French, like English, is a tricky language full of exceptions. However, unlike the indiscriminately-appropriating and back-formating exceptional exceptions of English, French's exceptions can themselves often be grouped, clustered and categorized into loose collections to whom the general rules fail to apply in the same way.

DR and MRS P VANDERTRAMP, when considered as an acronym-mnemonic, are one of these collections*. Each capital letter stands for a verb which pairs with the verb être (to be) when conjugating into the passé composé tense, rather than Francais' typical passé composé verb behavior of pairing with avoir (to have):

(The spaces between DR, MRS, P, and VANDERTRAMP do not have any sorting meaning unto themselves - they are merely aids at massaging the information into the supposedly helpful and memorable configuration which is the name of this node.)

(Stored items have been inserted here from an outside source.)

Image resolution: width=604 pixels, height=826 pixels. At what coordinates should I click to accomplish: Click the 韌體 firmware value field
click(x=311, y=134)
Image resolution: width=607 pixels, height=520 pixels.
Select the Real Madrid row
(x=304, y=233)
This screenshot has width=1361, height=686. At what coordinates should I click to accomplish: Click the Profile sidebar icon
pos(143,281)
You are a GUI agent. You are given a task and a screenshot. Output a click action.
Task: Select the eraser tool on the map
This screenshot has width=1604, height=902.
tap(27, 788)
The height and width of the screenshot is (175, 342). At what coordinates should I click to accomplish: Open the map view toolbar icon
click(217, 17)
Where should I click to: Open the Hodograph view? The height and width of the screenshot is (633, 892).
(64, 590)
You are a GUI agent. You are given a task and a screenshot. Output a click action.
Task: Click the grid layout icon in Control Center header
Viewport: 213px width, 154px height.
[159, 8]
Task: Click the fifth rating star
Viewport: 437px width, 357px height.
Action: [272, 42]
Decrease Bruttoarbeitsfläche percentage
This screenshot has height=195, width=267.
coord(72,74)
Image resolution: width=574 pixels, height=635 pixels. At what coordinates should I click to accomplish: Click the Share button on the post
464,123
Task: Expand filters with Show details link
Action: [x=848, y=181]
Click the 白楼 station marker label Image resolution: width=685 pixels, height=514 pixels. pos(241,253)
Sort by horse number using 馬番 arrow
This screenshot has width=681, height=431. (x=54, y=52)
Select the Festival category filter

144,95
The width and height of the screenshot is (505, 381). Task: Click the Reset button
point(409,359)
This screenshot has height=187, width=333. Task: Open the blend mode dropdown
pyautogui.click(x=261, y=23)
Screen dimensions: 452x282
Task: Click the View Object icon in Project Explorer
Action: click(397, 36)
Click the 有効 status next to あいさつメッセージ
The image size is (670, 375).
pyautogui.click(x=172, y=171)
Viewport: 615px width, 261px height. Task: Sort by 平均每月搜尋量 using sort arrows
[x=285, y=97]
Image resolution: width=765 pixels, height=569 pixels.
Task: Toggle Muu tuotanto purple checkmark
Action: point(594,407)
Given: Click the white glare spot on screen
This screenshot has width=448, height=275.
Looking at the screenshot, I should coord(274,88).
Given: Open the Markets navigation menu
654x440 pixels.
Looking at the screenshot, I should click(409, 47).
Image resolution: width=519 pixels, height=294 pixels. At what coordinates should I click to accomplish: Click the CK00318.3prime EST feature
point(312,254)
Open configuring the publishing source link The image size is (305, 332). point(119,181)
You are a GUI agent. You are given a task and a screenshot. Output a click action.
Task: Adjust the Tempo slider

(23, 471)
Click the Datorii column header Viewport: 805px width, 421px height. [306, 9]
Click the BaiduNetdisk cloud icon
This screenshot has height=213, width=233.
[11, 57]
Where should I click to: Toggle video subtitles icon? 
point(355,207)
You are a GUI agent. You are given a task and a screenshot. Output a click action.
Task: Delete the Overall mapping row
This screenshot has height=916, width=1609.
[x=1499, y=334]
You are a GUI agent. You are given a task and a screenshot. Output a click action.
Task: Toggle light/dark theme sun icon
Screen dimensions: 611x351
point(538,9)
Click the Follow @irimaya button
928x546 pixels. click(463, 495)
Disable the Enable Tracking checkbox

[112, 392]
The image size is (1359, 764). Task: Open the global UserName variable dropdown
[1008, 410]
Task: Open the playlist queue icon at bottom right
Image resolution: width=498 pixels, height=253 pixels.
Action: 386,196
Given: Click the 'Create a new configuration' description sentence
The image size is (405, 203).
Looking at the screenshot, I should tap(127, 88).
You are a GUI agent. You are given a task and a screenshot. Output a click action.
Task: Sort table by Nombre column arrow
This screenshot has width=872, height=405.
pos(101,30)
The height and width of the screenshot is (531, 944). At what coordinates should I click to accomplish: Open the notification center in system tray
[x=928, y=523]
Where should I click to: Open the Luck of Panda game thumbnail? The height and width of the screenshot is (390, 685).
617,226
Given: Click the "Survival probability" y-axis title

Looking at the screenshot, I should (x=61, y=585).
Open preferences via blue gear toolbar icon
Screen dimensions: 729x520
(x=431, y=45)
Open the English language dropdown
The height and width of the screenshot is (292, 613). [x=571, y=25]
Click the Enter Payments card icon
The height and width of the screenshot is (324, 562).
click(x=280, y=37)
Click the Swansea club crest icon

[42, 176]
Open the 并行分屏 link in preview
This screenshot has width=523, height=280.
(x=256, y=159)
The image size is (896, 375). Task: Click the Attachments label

Another, more phonetic rhyming mnemonic exists for remembering the être-conjugators, which omits passer for reasons of multiple-word-meaning. (Passer can conjugate into passé composé with avoir, but means something different there from its usual meaning.):

Entré, rentré, arrivé,
Resté, monté, né, allé,
Tombé, mort, et retourné

(These are words we all can say)

Parti, sorti, descendu,
Revenu, devenu, et venu

(These verbs with être are "conjugués"
When in the passé composé.)

One final complicating aspect of these verbs' conjugation into this tense is that their past participle must accord with both the gender and plurality of their subject. This is not so tricky: group-pronouns like nous, vous, et ils (us, y'all, and those fellas) get an -s added to the end of their participles; female subjects like elle (her) and particular applications of je and tu (I and you) append an -e ... groups of ladies (elles and occasional man-free values of nous and vous) get both with the attachment of an -es suffix.

(An example? While I, as a singular male, might translate "I fell" to "Je suis tombé", if the same fate were to befall jessicapierce and knifegirl the words for them would look more like "Elles sont tombées" - where the first word of each translated sentence is the appropriate pronoun, the middle word is the form of être that accords to the subject, and the third word the past participle adjusted appropriately for still further accordance. Why is all this according necessary? As far as I can tell, the French just like to be able to ignore every other word in a sentence and still be able to tell what the situation is - what's happening to who - at a glance.)

* One more aside: what is it that all the VANDERTRAMP verbs have in common? Eyeballing the list, it seems to me that if you're willing to somewhat spiritually accept birth and death as belonging, they all have something to do with changes in location(al relationships) - a vast array of comings, goings, coming backs, going ups, and not goings anywhere. Devenir is the only stickler, being included perhaps only through some brain-boggling considering that when you become something you actually disappear and something like you but with the new quality takes your place. These sorts of semantic leaps are perhaps best excluded from grammars and left to metaphysics 8)...
mkb notes (and likely far more apropos of anything) "the other common thread is that many verbs conjugated with être are intransitive." I'm glad that we got to the bottom of that one.